NEW YORK CITY (WABC) -- Campaign events continued for one final day before Election Day in the race for mayor of New York City.
Eric Adams and Curtis Sliwa spent the day on the campaign trail Monday looking to lock in undecided voters.
"You elect Curtis Sliwa, and on January 2 we roll back the mandates, we give all of these brave men and women back pay," Sliwa said.
That's the promise from long-shot Republican candidate Sliwa, who spoke outside the 17th precinct in Midtown, his arm in a sling after he got hit by a taxi cab on Friday.
"I've never had these problems in the subway, only with cabs," he said.
Sliwa also promised that if he is elected mayor, he will lose the red beret he is always spotted wearing.
On a more serious note, he said the mayor's vaccine mandate is outrageously unfair.
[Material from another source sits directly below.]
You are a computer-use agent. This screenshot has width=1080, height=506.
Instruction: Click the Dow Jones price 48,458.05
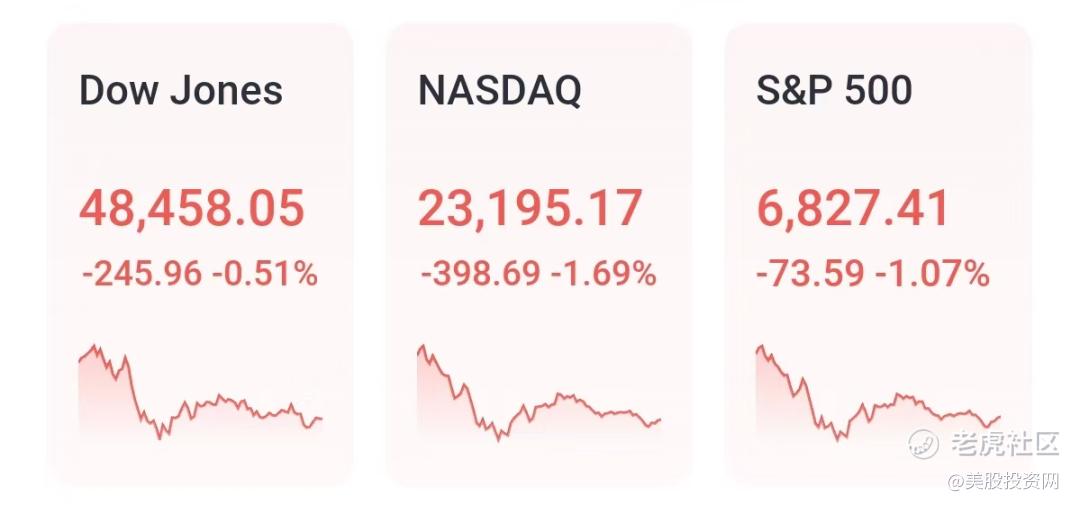(191, 210)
"You got a clear choice-you want Eric Adams?! Then you will be electing a person who is not friends of the cops, firefighters, sanitation workers," Sliwa said. "Especially the hospital workers and teachers and is de Blasio two-point-zero."
Meanwhile in Harlem, Adams busted a move. His campaign stop felt more like an early victory party and more like Sunday morning than Monday night.
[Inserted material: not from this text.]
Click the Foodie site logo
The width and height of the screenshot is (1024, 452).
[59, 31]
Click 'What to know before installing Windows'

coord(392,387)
"You don't have to be a Christian to know what Esther said in 4:14, God made me for such a time as this," Adams said.
He said he supports vaccine mandates but says the mayor could have handled things better with city unions and urged him to fix the fall out and the imminent loss of so many first responders.
"We have one mayor right now, Mayor De Blasio. He must sit down with the unions and come to resolution to keep New Yorker's safe," Adams said.
He also blasted Sliwa for wading into a nasty fight about safety.
"To be hurling things from the sidelines when neither one of us is the mayor that's irresponsible to me, Adams said. "But I'm not going to aggravate the situation because we're talking about police and fire."
Adams also called Sliwa a clown and said he's not serious enough to take on one of the most difficult jobs in America.
"This is one of the most important elections in our history and I don't want New Yorkers to be fooled," he said. "We made that mistake with Donald Trump. We thought it couldn't happen and we saw what happened."
Sliwa warned the mandate will mean fewer firefighters and cops, but both candidates say they want to empower police.
The founder of the unarmed vigilante group Guardian Angels says he wants to hire thousands more officers.
While retired officer Adams has proposed bringing back a toned-down version of Stop and Frisk, that he calls Stop, Question, and Frisk.
With a lopsided electorate of Democrats outnumbering Republicans 8 to 1, Adams is sounding more confident than ever, even going so far as to say voters "love" him.
"It's clear that there's a deep love affair with a person who's a police officer, a state senator, a borough president," Adams said. "People know who I am. I'm not new to his. I'm true to this."
A poll last week had Adams up 40 points. He's poised to become only the second African American to lead America's largest city.
Voters will make their choice Tuesday.
If Adams wins Tuesday, his plans to step up arrests may run into a roadblock if Alvin Bragg, the Democrat running for Manhattan district attorney wins.
The progressive candidate says he's going to reduce prosecutions, specifically on gun possession cases, which he says often just lead to recidivism.